(YOUR TASK) Rewrite the lines below with every "Immobilien" replaced by "Häuser", leaving everything else unchanged.
━━━━━━━━━━━━━━━━━━━━
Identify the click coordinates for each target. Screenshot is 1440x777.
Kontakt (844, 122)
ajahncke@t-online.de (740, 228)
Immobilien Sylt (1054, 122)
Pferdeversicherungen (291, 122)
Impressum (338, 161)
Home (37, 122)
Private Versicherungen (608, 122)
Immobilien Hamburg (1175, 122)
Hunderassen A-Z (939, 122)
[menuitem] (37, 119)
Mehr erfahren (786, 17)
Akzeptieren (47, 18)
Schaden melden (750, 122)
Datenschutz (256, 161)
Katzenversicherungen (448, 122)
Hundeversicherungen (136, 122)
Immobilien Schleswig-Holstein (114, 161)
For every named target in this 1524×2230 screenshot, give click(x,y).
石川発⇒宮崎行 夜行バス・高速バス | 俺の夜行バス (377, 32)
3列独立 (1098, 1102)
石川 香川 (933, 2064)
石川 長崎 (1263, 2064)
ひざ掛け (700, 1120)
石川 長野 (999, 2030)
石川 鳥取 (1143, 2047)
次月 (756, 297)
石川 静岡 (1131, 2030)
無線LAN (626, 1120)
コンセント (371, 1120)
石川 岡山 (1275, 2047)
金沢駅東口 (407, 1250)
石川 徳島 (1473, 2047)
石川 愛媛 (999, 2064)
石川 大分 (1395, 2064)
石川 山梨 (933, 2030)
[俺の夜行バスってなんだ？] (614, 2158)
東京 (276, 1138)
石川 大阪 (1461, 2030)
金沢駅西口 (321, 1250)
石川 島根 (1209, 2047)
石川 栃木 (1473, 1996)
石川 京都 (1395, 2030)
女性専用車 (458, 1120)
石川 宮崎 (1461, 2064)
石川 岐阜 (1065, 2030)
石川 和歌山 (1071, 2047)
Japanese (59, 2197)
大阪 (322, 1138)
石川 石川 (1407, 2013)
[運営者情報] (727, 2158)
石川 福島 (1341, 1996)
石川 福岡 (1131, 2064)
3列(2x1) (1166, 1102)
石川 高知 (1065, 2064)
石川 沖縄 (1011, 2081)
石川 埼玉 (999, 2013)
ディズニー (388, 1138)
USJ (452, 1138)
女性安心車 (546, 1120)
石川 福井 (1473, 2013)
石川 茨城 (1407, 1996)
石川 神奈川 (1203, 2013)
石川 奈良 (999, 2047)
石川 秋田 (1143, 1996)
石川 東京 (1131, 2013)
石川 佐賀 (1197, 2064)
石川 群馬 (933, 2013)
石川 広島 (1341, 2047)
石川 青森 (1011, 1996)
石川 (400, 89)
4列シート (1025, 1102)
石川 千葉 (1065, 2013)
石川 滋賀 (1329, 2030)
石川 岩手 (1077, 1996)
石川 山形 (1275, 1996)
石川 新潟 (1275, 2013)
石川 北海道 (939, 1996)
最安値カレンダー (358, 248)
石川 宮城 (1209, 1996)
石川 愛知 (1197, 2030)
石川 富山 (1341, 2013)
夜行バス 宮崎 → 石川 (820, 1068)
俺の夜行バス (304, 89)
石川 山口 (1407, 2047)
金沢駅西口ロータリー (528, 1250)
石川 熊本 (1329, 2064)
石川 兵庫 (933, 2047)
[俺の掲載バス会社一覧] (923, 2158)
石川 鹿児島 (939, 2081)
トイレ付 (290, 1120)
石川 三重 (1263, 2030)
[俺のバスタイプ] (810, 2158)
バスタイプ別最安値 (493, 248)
━━━━━━━━━━━━━━━━━━━━
(WRITTEN RESPONSE)
Identify the click coordinates for each target. Screenshot is 1440x777.
Kontakt (844, 122)
ajahncke@t-online.de (740, 228)
Häuser Sylt (1054, 122)
Pferdeversicherungen (291, 122)
Impressum (338, 161)
Home (37, 122)
Private Versicherungen (608, 122)
Häuser Hamburg (1175, 122)
Hunderassen A-Z (939, 122)
[menuitem] (37, 119)
Mehr erfahren (786, 17)
Akzeptieren (47, 18)
Schaden melden (750, 122)
Datenschutz (256, 161)
Katzenversicherungen (448, 122)
Hundeversicherungen (136, 122)
Häuser Schleswig-Holstein (114, 161)
For every named target in this 1524×2230 screenshot, give click(x,y).
石川発⇒宮崎行 夜行バス・高速バス | 俺の夜行バス (377, 32)
3列独立 (1098, 1102)
石川 香川 (933, 2064)
石川 長崎 (1263, 2064)
ひざ掛け (700, 1120)
石川 長野 (999, 2030)
石川 鳥取 (1143, 2047)
次月 (756, 297)
石川 静岡 (1131, 2030)
無線LAN (626, 1120)
コンセント (371, 1120)
石川 岡山 (1275, 2047)
金沢駅東口 (407, 1250)
石川 徳島 (1473, 2047)
石川 愛媛 (999, 2064)
石川 大分 (1395, 2064)
石川 山梨 (933, 2030)
[俺の夜行バスってなんだ？] (614, 2158)
東京 (276, 1138)
石川 大阪 (1461, 2030)
金沢駅西口 (321, 1250)
石川 島根 (1209, 2047)
石川 栃木 (1473, 1996)
石川 京都 (1395, 2030)
女性専用車 (458, 1120)
石川 宮崎 (1461, 2064)
石川 岐阜 (1065, 2030)
石川 和歌山 (1071, 2047)
Japanese (59, 2197)
大阪 (322, 1138)
石川 石川 (1407, 2013)
[運営者情報] (727, 2158)
石川 福島 (1341, 1996)
石川 福岡 (1131, 2064)
3列(2x1) (1166, 1102)
石川 高知 (1065, 2064)
石川 沖縄 (1011, 2081)
石川 埼玉 (999, 2013)
ディズニー (388, 1138)
USJ (452, 1138)
女性安心車 (546, 1120)
石川 福井 (1473, 2013)
石川 茨城 (1407, 1996)
石川 神奈川 (1203, 2013)
石川 奈良 (999, 2047)
石川 秋田 (1143, 1996)
石川 東京 (1131, 2013)
石川 佐賀 (1197, 2064)
石川 群馬 (933, 2013)
石川 広島 (1341, 2047)
石川 青森 (1011, 1996)
石川 (400, 89)
4列シート (1025, 1102)
石川 千葉 (1065, 2013)
石川 滋賀 (1329, 2030)
石川 岩手 (1077, 1996)
石川 山形 (1275, 1996)
石川 新潟 (1275, 2013)
石川 北海道 (939, 1996)
最安値カレンダー (358, 248)
石川 宮城 (1209, 1996)
石川 愛知 (1197, 2030)
石川 富山 (1341, 2013)
夜行バス 宮崎 → 石川 (820, 1068)
俺の夜行バス (304, 89)
石川 山口 (1407, 2047)
金沢駅西口ロータリー (528, 1250)
石川 熊本 (1329, 2064)
石川 兵庫 (933, 2047)
[俺の掲載バス会社一覧] (923, 2158)
石川 鹿児島 (939, 2081)
トイレ付 (290, 1120)
石川 三重 (1263, 2030)
[俺のバスタイプ] (810, 2158)
バスタイプ別最安値 (493, 248)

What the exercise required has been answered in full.